Point of View and Emotions in Writing Family History
Biff Barnes
Point of view is not something family historians are likely think about. After all, you seek to collect “true” stories. Then, when you’re ready to write, you review what you have gathered, and you tell the story - from your own point of view. What’s the downside? The result can be more like a report than a story.
Instead, consider switching your point of view around. Look at events from the point of view of the people you are writing about. How did they feel about what was going on in their lives? What were they thinking about as the events you describe unfolded? We know that much of the drama of history comes from decisions they made. So, what would they have considered before deciding to take the action they did?
It’s one thing to document events, but you have to dig a little deeper and think a little differently to document people. As a family historian you know how things worked out in your ancestors’ lives. Yet when your ancestors experienced those events, they did not know what the outcome would be. How do you recreate your ancestor’s thoughts and emotions as they faced the uncertainties of their lives? These are the dramatic turning points that make the best stories.
Changing point of view requires you to look differently at your sources. As you examine letters, photos, family memorabilia, school or church records, local newspapers and town records, don’t confine your search to discovering what happened. Look deeper, and reach for insights into what your ancestors were feeling as events unfolded.
Unless you’re lucky, you won’t often find written records spelling out these insights into the emotional lives of your ancestors. What do you do then?

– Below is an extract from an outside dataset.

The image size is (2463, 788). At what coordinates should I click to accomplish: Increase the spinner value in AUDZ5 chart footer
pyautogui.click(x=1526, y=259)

1. If you want to stick to what you can document:
Take a look at what someone else in the same place, going through a similar experience, said about it. Your ancestor didn’t keep a diary? A neighbor might have. If your ancestors were present or impacted by a significant historical event, or perhaps part of a social movement, then it is very likely that some of their contemporaries left behind personal accounts. Their documentary records may help you to understand what your own ancestors would have been thinking or feeling as they prepared for pivotal moments in their lives.

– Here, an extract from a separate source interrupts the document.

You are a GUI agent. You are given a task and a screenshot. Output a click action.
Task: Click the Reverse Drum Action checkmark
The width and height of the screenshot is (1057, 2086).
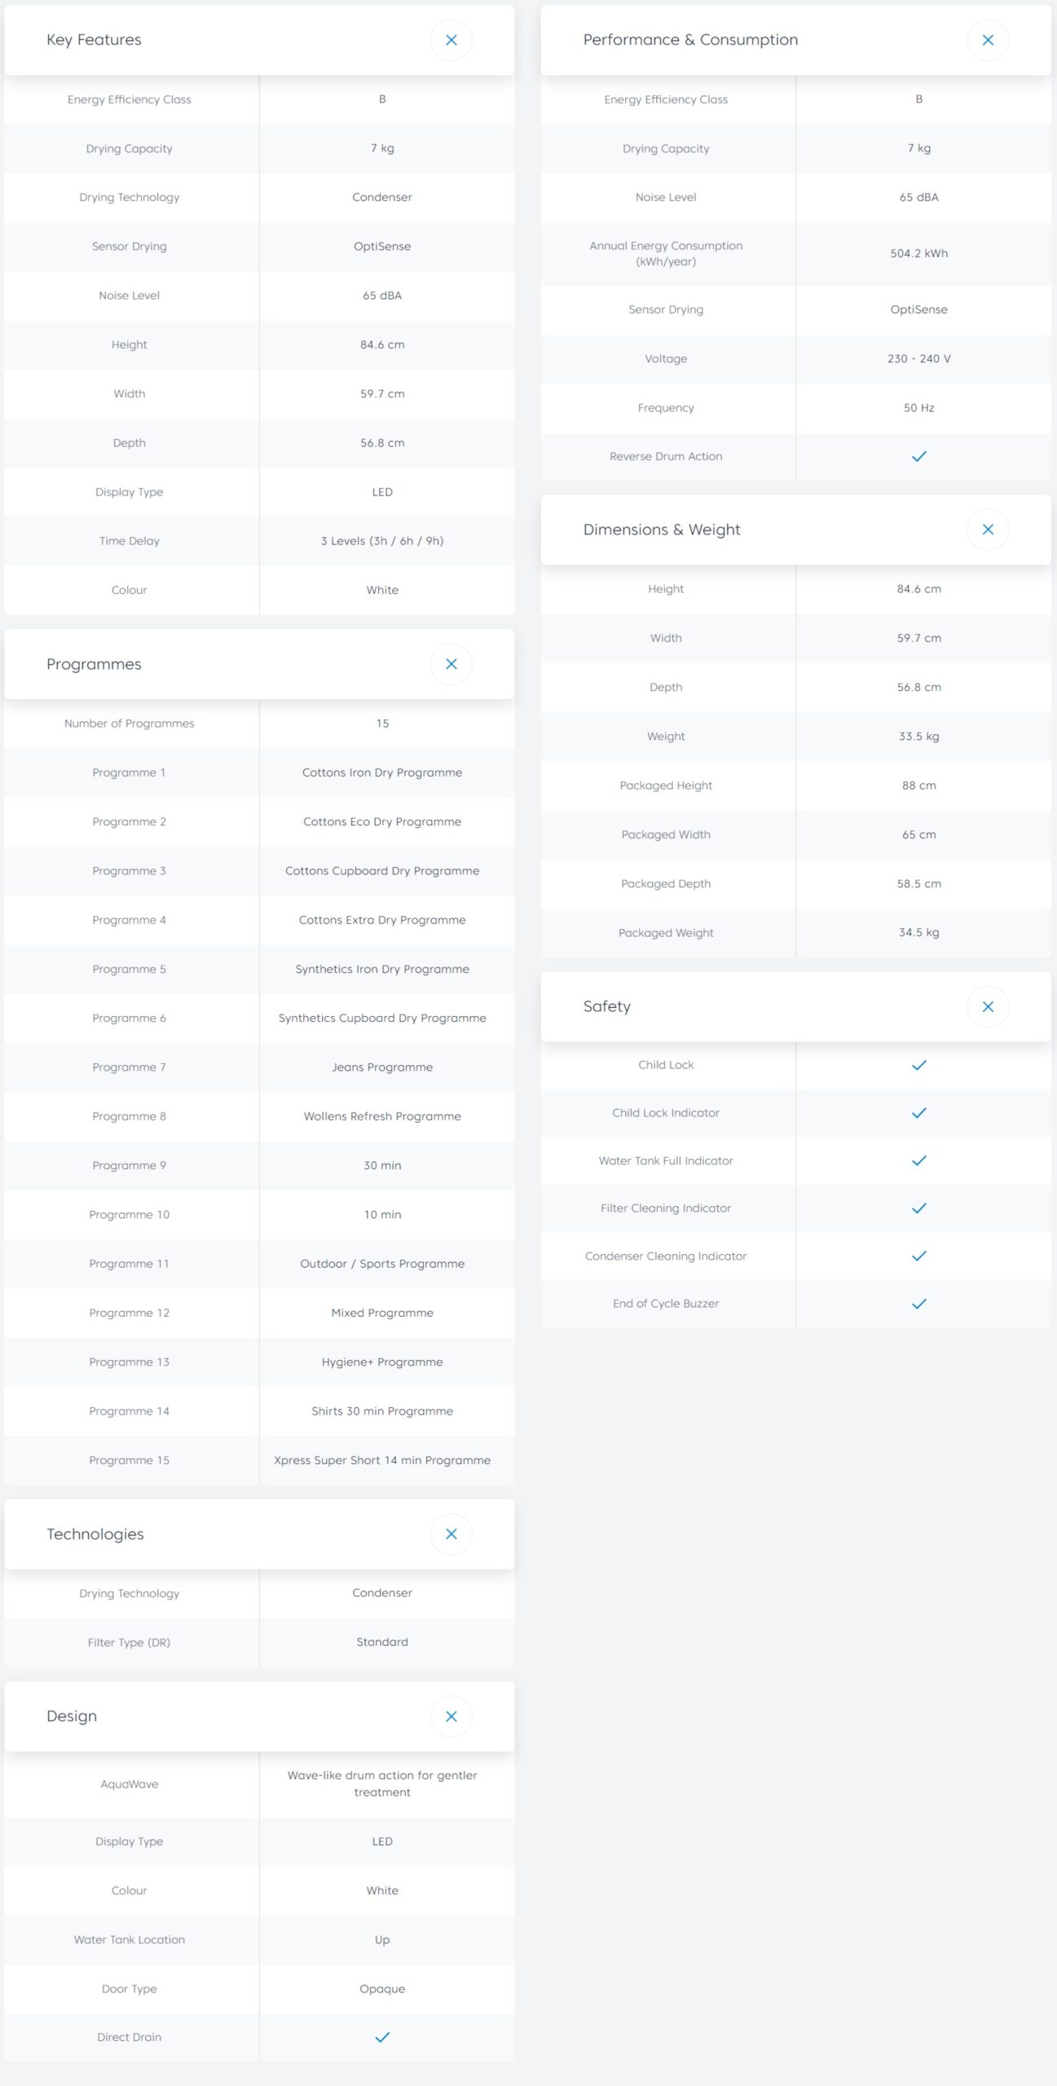pos(918,456)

2. If you don’t have a documentary record to borrow:
Use your imagination and put yourself in your ancestor’s place. The human experience is universal; we react similarly to emotional circumstances such as being uprooted, seizing an opportunity, facing conflict, pursuing romance, etc. Now take it a step farther: what might you ancestor have been thinking, given what we can expect he would have been feeling?

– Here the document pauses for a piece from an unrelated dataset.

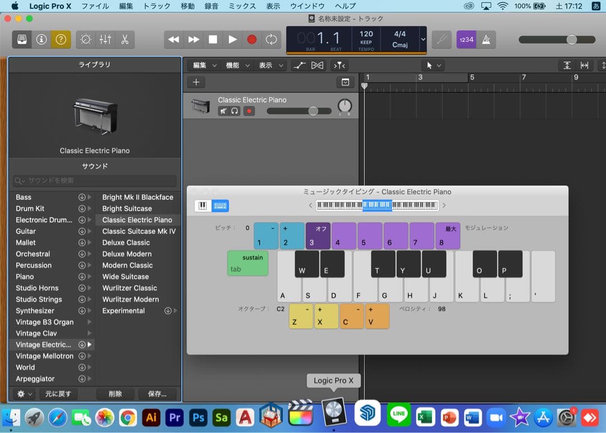Mute the Classic Electric Piano track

Exploring history through point of view combines speculation about both thinking and feeling. Put the two together, and your story will be richer. We can never know what exactly what was inside another human being’s head and heart, then or now, but you can certainly make some reasonable speculations based on other things you know about them. That’s what historians do all the time, and it’s perfectly okay, as long as you play fair with your reader by being clear that you are speculating.